• PROBLEM REQUIREMENTS:
Starting with the line that contains "[Facebook] (679, 88)", give again exactly and only each line through the end of the records; include the last line and exclude pictures.

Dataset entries
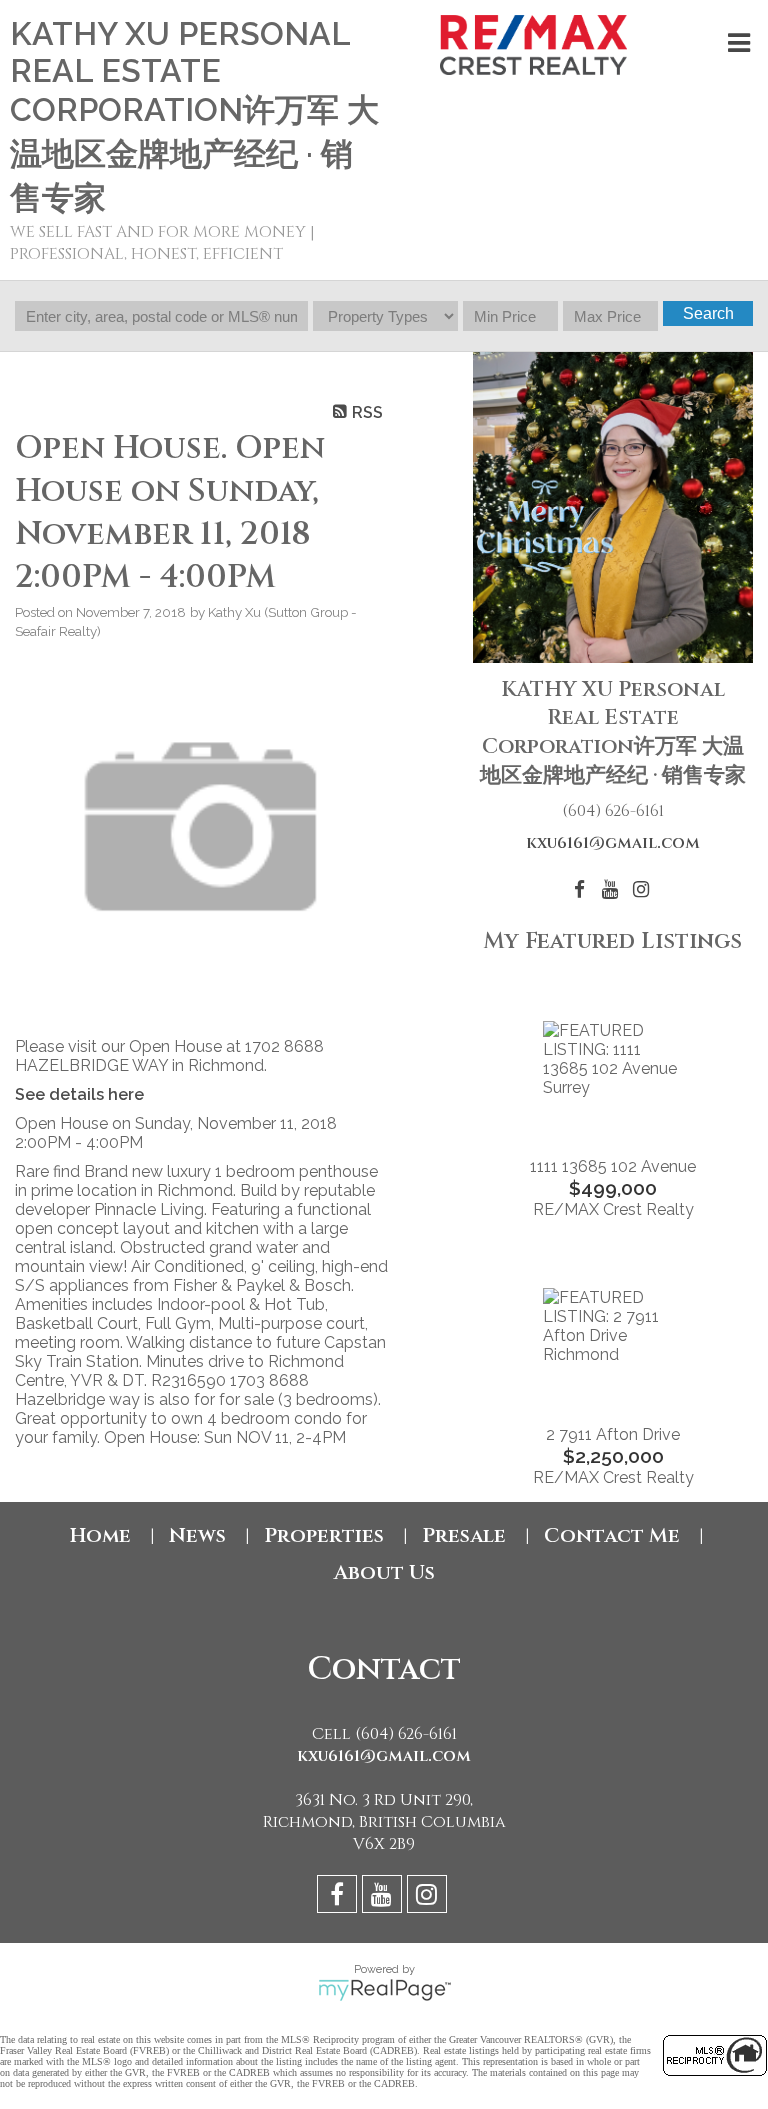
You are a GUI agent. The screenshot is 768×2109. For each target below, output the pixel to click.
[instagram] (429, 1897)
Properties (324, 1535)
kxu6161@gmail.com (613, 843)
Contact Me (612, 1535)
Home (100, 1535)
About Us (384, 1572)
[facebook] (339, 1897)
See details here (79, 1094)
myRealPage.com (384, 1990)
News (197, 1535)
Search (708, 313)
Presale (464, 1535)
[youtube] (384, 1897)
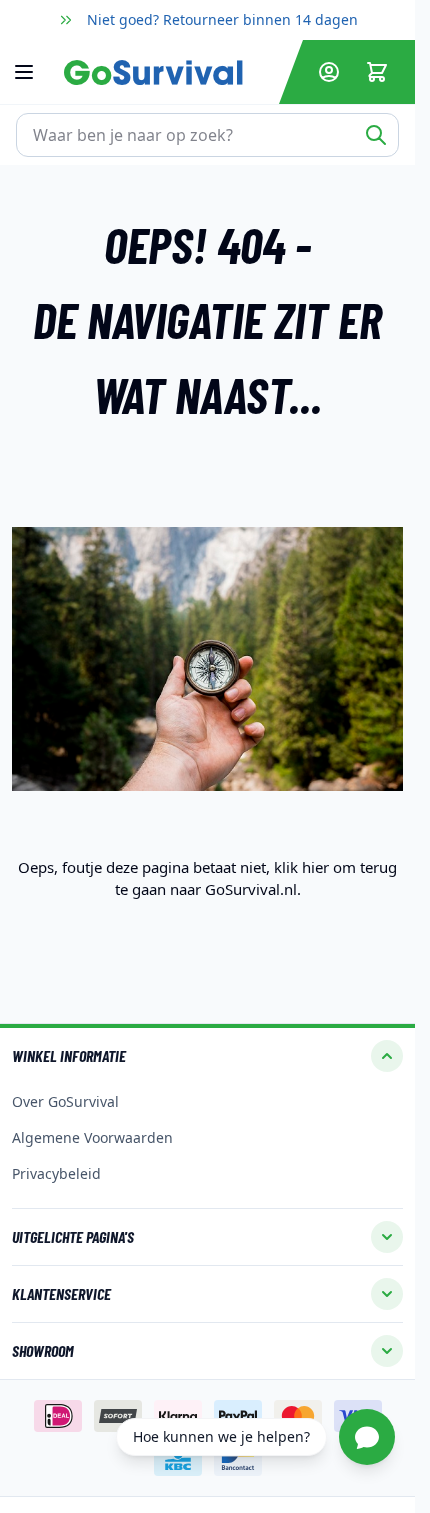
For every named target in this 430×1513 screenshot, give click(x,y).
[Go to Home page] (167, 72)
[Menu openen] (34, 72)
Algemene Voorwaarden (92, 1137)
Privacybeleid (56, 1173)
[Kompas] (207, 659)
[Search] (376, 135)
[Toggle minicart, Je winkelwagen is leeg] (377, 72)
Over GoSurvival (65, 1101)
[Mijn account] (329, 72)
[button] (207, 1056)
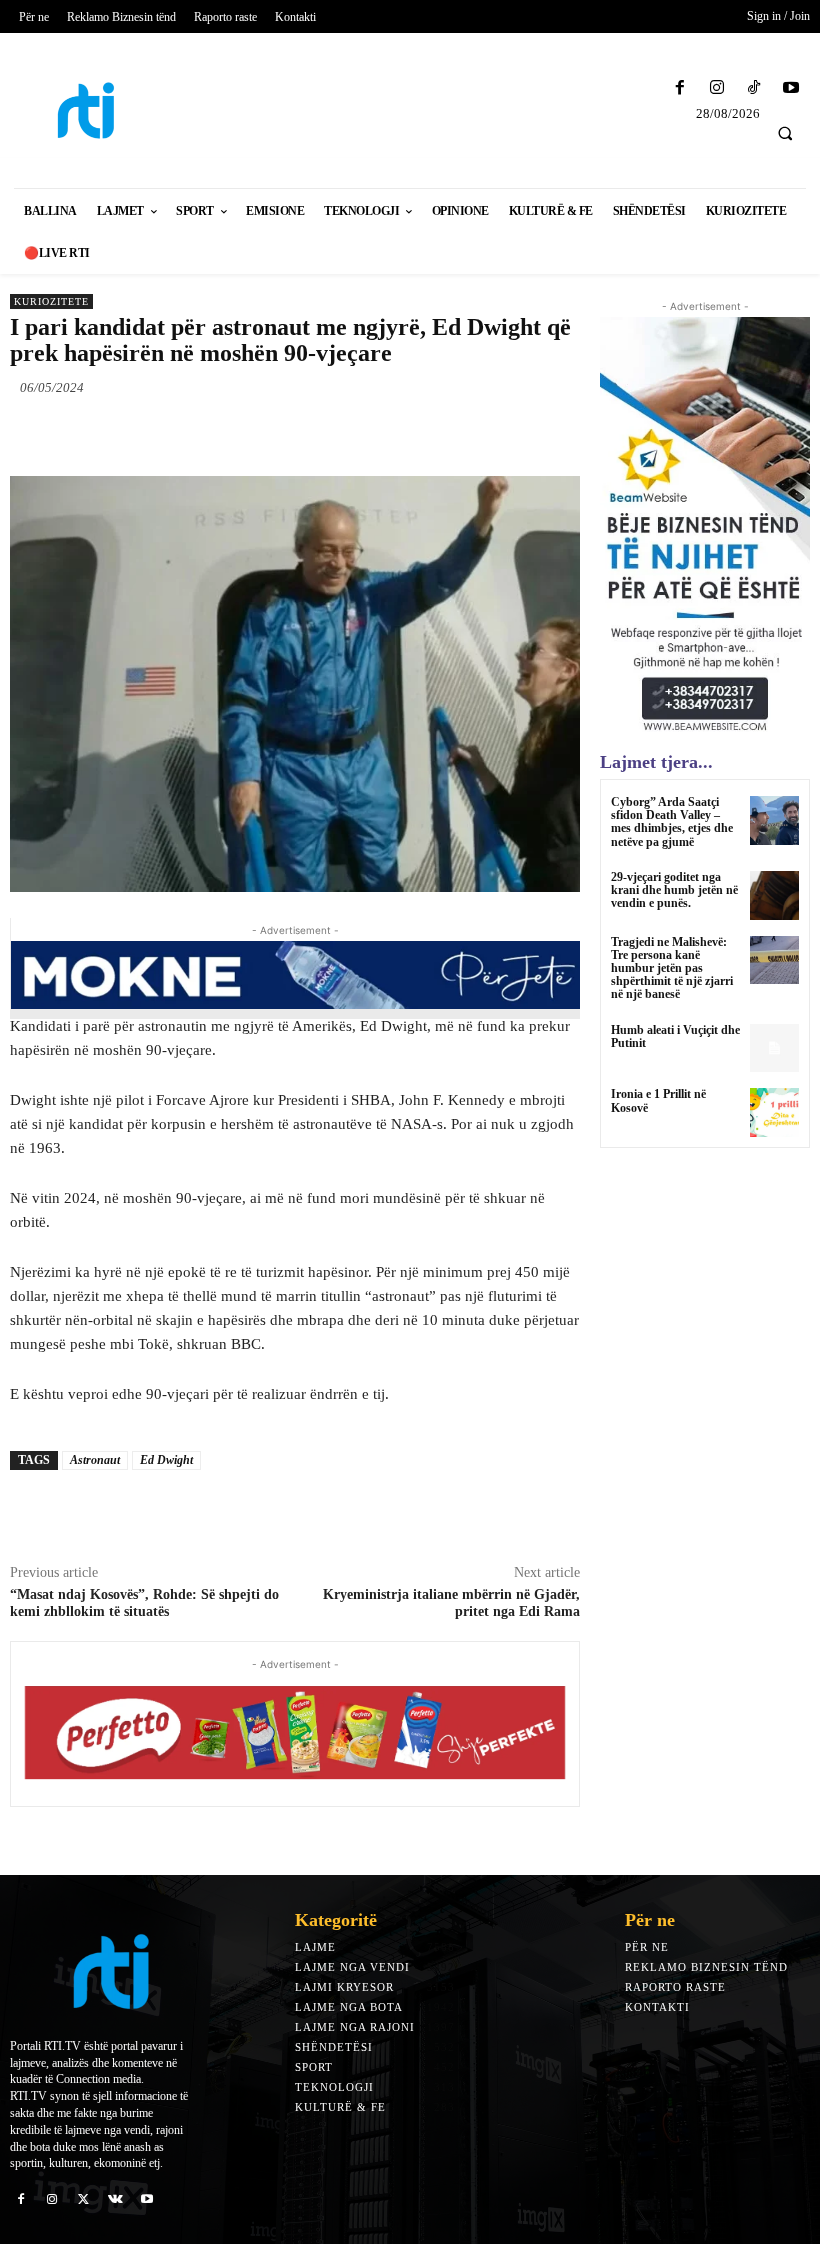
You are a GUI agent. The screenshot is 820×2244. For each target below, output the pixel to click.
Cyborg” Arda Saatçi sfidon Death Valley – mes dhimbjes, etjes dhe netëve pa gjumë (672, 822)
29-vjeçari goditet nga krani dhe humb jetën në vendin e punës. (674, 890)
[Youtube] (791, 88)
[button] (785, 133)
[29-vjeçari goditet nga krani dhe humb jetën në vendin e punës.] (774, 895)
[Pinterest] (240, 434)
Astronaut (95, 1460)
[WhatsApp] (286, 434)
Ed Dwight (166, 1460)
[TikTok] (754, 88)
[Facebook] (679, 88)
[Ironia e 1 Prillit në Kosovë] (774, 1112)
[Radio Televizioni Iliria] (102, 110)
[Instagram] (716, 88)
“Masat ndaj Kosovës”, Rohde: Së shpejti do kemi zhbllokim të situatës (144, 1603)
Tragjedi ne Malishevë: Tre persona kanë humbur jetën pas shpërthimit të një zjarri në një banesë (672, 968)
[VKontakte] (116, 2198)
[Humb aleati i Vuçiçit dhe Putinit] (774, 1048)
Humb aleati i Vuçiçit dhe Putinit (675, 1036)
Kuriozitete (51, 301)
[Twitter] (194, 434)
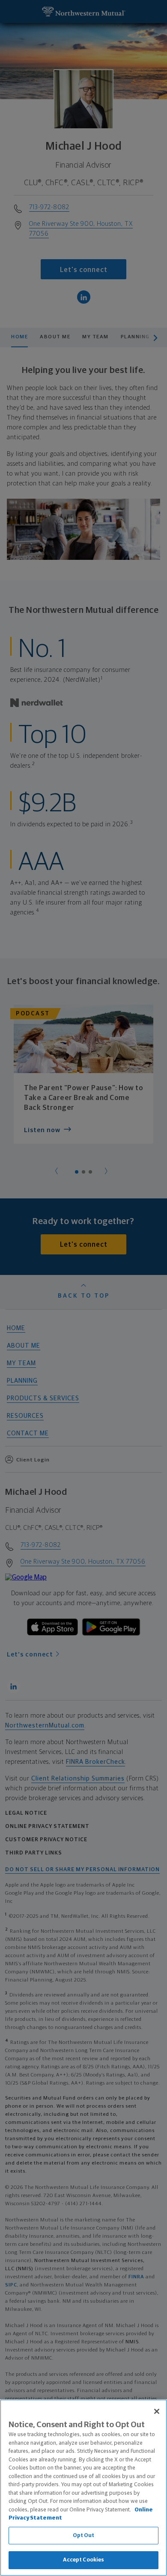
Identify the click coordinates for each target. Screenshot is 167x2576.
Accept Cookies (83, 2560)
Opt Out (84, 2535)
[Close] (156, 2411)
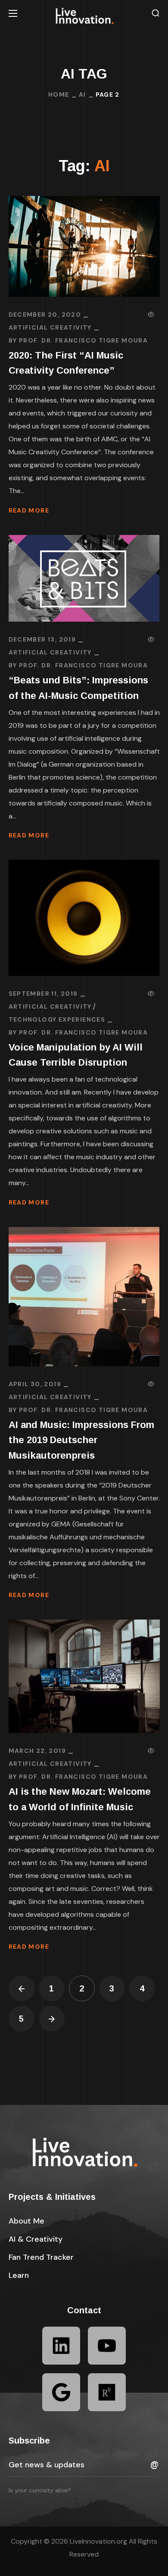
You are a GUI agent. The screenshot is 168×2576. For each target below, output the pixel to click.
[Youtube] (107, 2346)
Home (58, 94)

• RESPONSE:
[Facebook] (679, 88)
[Ironia e 1 Prillit në Kosovë] (774, 1112)
[Radio Televizioni Iliria] (102, 110)
[Instagram] (716, 88)
“Masat ndaj Kosovës”, Rohde: Së shpejti do kemi zhbllokim të situatës (144, 1603)
Tragjedi ne Malishevë: Tre persona kanë humbur jetën pas shpërthimit të një zjarri në një banesë (672, 968)
[VKontakte] (116, 2198)
[Humb aleati i Vuçiçit dhe Putinit] (774, 1048)
Humb aleati i Vuçiçit dhe Putinit (675, 1036)
Kuriozitete (51, 301)
[Twitter] (194, 434)
Identify the click coordinates for each target. Screenshot is 167x2576.
Accept Cookies (83, 2560)
Opt Out (84, 2535)
[Close] (156, 2411)
You are a GUI agent. The screenshot is 168×2576. For each target below, output the pixel to click.
[Youtube] (107, 2346)
Home (58, 94)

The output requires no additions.